WHAT THE TASK REQUIRES: Please copy out the records below exactly as they are.

MATERIAL FOR THIS TASK:
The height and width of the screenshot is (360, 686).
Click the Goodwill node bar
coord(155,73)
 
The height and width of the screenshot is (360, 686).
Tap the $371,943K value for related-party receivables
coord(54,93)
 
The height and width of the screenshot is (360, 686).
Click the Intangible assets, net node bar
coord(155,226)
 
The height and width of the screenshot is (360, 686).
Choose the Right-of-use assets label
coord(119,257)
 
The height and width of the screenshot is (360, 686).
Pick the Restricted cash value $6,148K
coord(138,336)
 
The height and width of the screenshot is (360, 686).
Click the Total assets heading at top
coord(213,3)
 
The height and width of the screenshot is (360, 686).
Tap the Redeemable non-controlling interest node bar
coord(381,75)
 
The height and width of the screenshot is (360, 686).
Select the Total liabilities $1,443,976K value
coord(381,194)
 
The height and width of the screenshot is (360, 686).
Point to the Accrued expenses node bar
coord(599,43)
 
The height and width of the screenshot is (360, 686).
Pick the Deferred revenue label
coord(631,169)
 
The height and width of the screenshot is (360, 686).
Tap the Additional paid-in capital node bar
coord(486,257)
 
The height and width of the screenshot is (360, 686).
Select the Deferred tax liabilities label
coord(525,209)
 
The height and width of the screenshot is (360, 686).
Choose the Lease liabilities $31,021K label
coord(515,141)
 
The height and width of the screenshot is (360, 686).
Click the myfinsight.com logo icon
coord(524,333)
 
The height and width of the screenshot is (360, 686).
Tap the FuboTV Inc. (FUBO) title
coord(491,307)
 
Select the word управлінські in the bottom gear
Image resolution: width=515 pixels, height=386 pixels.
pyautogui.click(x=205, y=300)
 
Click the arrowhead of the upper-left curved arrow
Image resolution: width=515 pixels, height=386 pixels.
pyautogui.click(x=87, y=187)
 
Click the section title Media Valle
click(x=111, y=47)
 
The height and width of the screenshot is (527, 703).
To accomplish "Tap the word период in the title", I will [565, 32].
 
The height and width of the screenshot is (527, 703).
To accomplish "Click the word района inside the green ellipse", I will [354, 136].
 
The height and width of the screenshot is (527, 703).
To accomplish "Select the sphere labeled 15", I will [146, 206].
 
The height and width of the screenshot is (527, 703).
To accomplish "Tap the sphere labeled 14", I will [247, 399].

WRITTEN SOLUTION:
The height and width of the screenshot is (360, 686).
Click the Goodwill node bar
coord(155,73)
 
The height and width of the screenshot is (360, 686).
Tap the $371,943K value for related-party receivables
coord(54,93)
 
The height and width of the screenshot is (360, 686).
Click the Intangible assets, net node bar
coord(155,226)
 
The height and width of the screenshot is (360, 686).
Choose the Right-of-use assets label
coord(119,257)
 
The height and width of the screenshot is (360, 686).
Pick the Restricted cash value $6,148K
coord(138,336)
 
The height and width of the screenshot is (360, 686).
Click the Total assets heading at top
coord(213,3)
 
The height and width of the screenshot is (360, 686).
Tap the Redeemable non-controlling interest node bar
coord(381,75)
 
The height and width of the screenshot is (360, 686).
Select the Total liabilities $1,443,976K value
coord(381,194)
 
The height and width of the screenshot is (360, 686).
Point to the Accrued expenses node bar
coord(599,43)
 
The height and width of the screenshot is (360, 686).
Pick the Deferred revenue label
coord(631,169)
 
The height and width of the screenshot is (360, 686).
Tap the Additional paid-in capital node bar
coord(486,257)
 
The height and width of the screenshot is (360, 686).
Select the Deferred tax liabilities label
coord(525,209)
 
The height and width of the screenshot is (360, 686).
Choose the Lease liabilities $31,021K label
coord(515,141)
 
The height and width of the screenshot is (360, 686).
Click the myfinsight.com logo icon
coord(524,333)
 
The height and width of the screenshot is (360, 686).
Tap the FuboTV Inc. (FUBO) title
coord(491,307)
 
Select the word управлінські in the bottom gear
Image resolution: width=515 pixels, height=386 pixels.
pyautogui.click(x=205, y=300)
 
Click the arrowhead of the upper-left curved arrow
Image resolution: width=515 pixels, height=386 pixels.
pyautogui.click(x=87, y=187)
 
Click the section title Media Valle
click(x=111, y=47)
 
The height and width of the screenshot is (527, 703).
To accomplish "Tap the word период in the title", I will [565, 32].
 
The height and width of the screenshot is (527, 703).
To accomplish "Click the word района inside the green ellipse", I will [354, 136].
 
The height and width of the screenshot is (527, 703).
To accomplish "Select the sphere labeled 15", I will [146, 206].
 
The height and width of the screenshot is (527, 703).
To accomplish "Tap the sphere labeled 14", I will [247, 399].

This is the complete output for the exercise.